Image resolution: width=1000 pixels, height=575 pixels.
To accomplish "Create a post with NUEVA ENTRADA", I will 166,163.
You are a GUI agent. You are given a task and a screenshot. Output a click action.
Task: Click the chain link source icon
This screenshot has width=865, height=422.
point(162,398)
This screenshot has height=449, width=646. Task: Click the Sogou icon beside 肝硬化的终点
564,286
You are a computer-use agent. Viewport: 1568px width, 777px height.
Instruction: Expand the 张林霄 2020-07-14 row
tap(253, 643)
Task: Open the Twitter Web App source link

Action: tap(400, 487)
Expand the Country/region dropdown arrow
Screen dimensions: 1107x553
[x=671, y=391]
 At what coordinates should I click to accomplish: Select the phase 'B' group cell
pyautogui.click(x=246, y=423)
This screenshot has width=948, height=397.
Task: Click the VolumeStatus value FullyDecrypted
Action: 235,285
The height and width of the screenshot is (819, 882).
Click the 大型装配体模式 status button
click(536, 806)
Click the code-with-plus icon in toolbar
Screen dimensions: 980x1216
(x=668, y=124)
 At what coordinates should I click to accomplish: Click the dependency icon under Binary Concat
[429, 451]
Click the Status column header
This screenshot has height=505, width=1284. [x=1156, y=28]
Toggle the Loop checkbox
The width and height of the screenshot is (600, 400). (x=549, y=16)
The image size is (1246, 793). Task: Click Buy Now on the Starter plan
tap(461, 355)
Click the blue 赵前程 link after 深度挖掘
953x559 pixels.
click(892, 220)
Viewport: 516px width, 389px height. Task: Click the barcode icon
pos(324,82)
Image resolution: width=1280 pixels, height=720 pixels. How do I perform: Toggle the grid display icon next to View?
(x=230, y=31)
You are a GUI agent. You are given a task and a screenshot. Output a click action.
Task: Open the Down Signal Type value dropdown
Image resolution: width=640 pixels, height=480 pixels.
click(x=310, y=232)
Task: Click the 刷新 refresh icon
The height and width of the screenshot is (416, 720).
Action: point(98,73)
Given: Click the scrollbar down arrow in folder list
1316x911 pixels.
•••
**ASSIGNMENT:** This exercise calls for repeating every line of the data exactly.

**RESULT OF THIS EXERCISE:**
Image resolution: width=1000 pixels, height=575 pixels.
To accomplish "Create a post with NUEVA ENTRADA", I will 166,163.
You are a GUI agent. You are given a task and a screenshot. Output a click action.
Task: Click the chain link source icon
This screenshot has width=865, height=422.
point(162,398)
This screenshot has height=449, width=646. Task: Click the Sogou icon beside 肝硬化的终点
564,286
You are a computer-use agent. Viewport: 1568px width, 777px height.
Instruction: Expand the 张林霄 2020-07-14 row
tap(253, 643)
Task: Open the Twitter Web App source link

Action: tap(400, 487)
Expand the Country/region dropdown arrow
Screen dimensions: 1107x553
[x=671, y=391]
 At what coordinates should I click to accomplish: Select the phase 'B' group cell
pyautogui.click(x=246, y=423)
This screenshot has width=948, height=397.
Task: Click the VolumeStatus value FullyDecrypted
Action: 235,285
The height and width of the screenshot is (819, 882).
Click the 大型装配体模式 status button
click(536, 806)
Click the code-with-plus icon in toolbar
Screen dimensions: 980x1216
(x=668, y=124)
 At what coordinates should I click to accomplish: Click the dependency icon under Binary Concat
[429, 451]
Click the Status column header
This screenshot has height=505, width=1284. [x=1156, y=28]
Toggle the Loop checkbox
The width and height of the screenshot is (600, 400). (x=549, y=16)
The image size is (1246, 793). Task: Click Buy Now on the Starter plan
tap(461, 355)
Click the blue 赵前程 link after 深度挖掘
953x559 pixels.
click(892, 220)
Viewport: 516px width, 389px height. Task: Click the barcode icon
pos(324,82)
Image resolution: width=1280 pixels, height=720 pixels. How do I perform: Toggle the grid display icon next to View?
(x=230, y=31)
You are a GUI agent. You are given a task and a screenshot. Output a click action.
Task: Open the Down Signal Type value dropdown
Image resolution: width=640 pixels, height=480 pixels.
click(x=310, y=232)
Task: Click the 刷新 refresh icon
The height and width of the screenshot is (416, 720).
Action: point(98,73)
Given: Click the scrollbar down arrow in folder list
1316x911 pixels.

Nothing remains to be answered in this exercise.